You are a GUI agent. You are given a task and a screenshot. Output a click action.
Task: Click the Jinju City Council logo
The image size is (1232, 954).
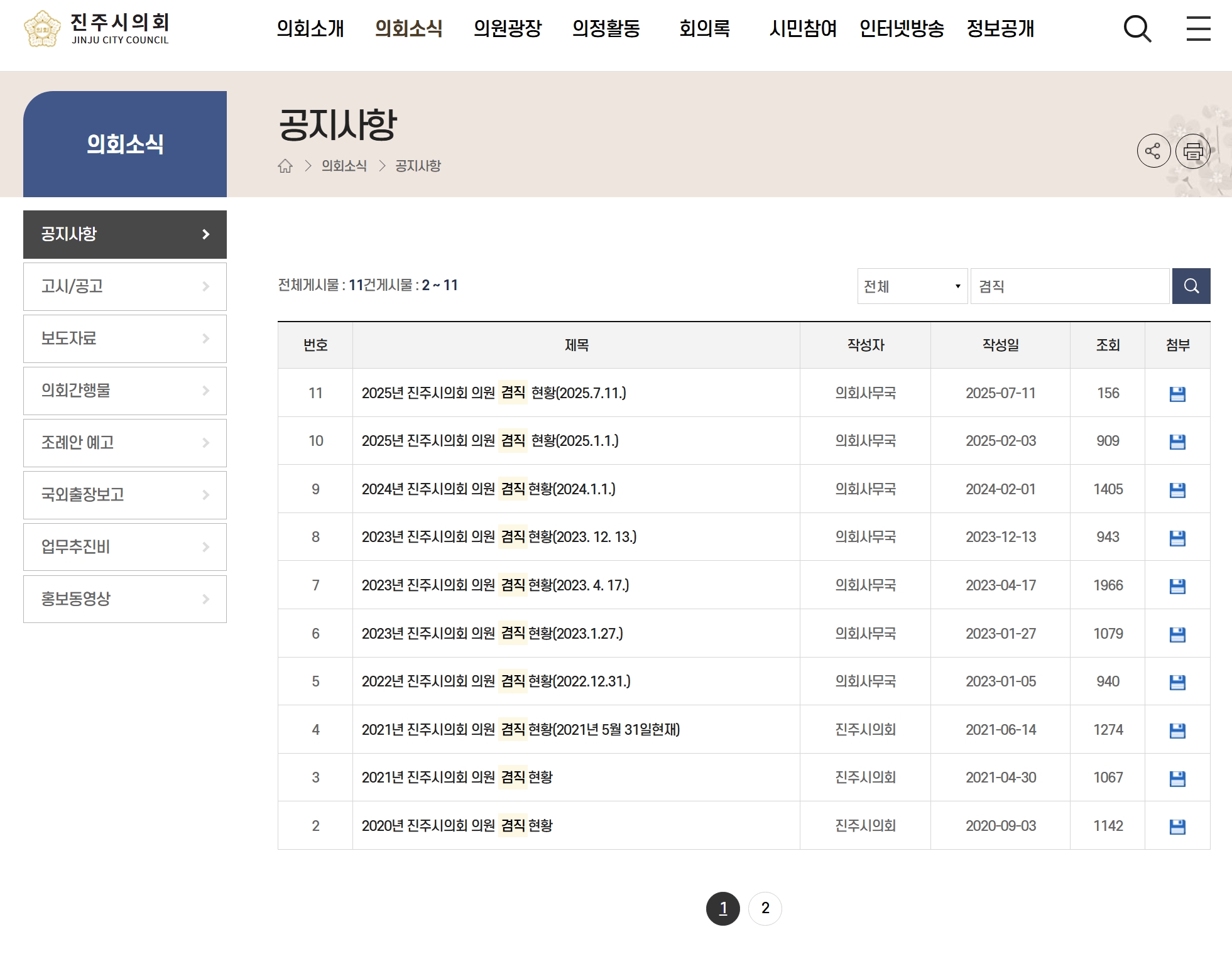(96, 29)
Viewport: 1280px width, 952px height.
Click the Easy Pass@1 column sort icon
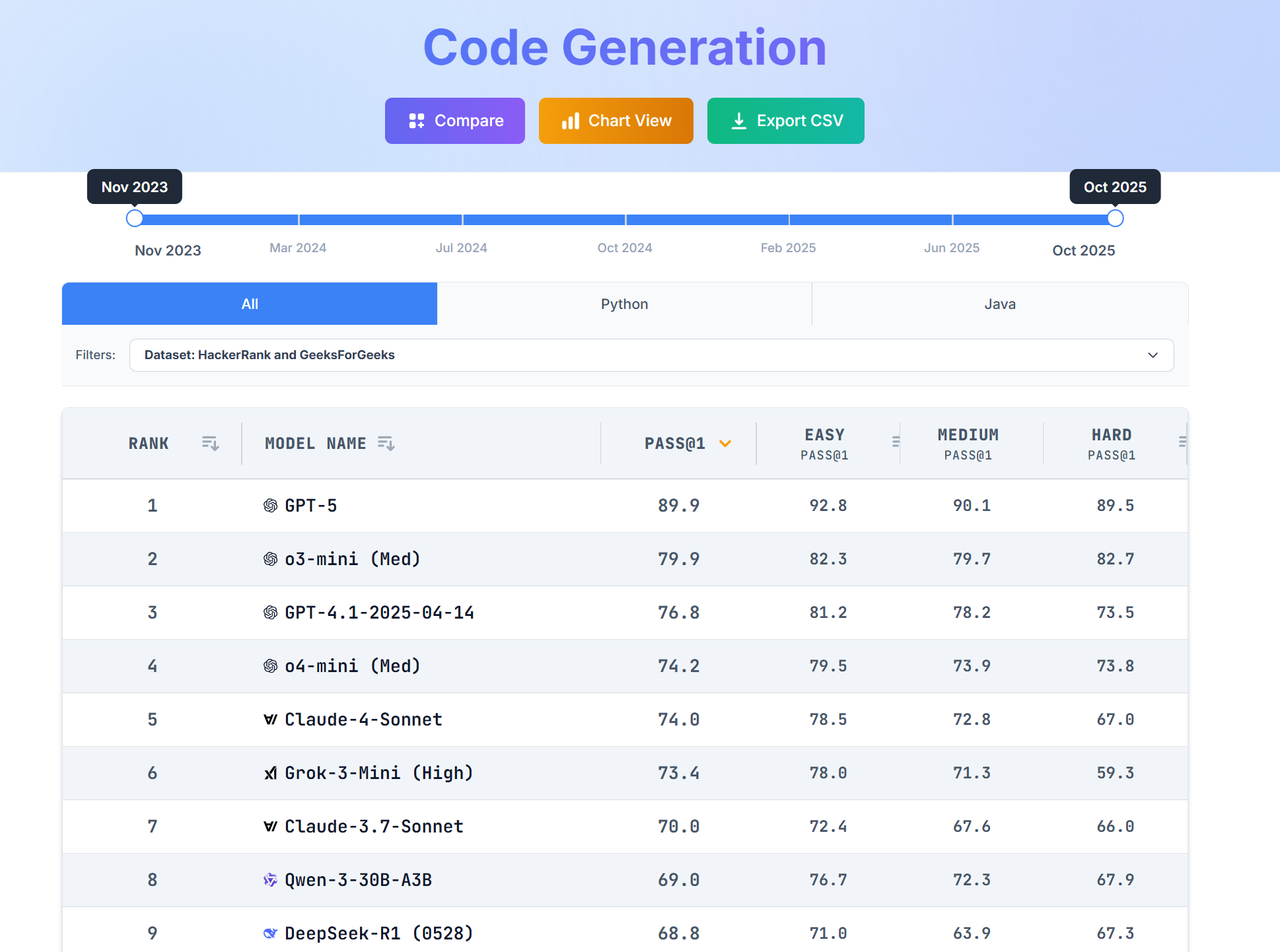pyautogui.click(x=895, y=442)
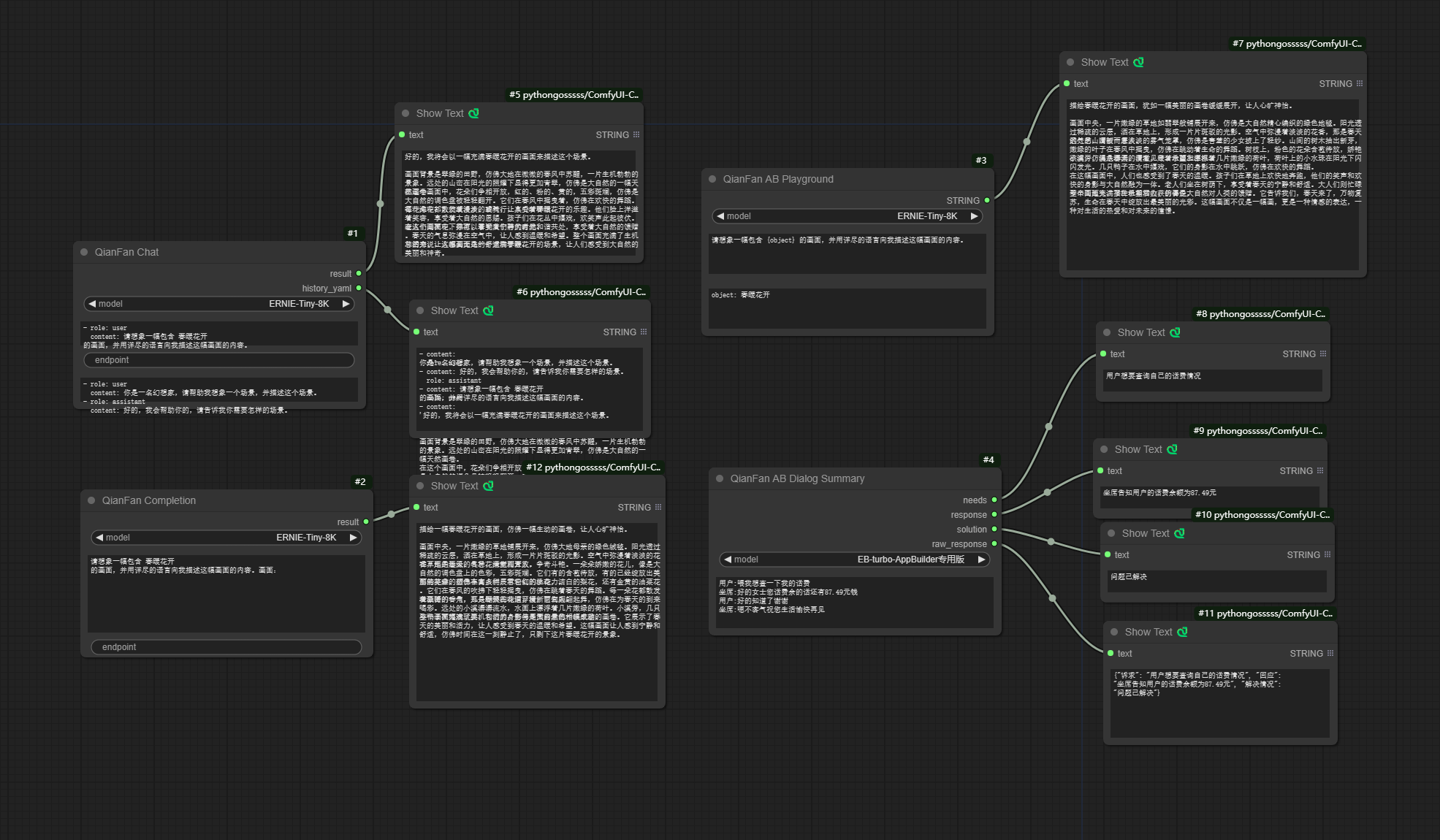Click the #5 pythongosssss badge label
This screenshot has width=1440, height=840.
tap(574, 95)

━━━━━━

In the copy you return, include exactly the lines from the one containing "Task: Click the Jinju City Council logo" through the final line of the listing, and no pictures.

Task: Click the Jinju City Council logo
The image size is (1232, 954).
(96, 29)
Viewport: 1280px width, 952px height.
Click the Easy Pass@1 column sort icon
pyautogui.click(x=895, y=442)
Click the #5 pythongosssss badge label
This screenshot has width=1440, height=840.
tap(574, 95)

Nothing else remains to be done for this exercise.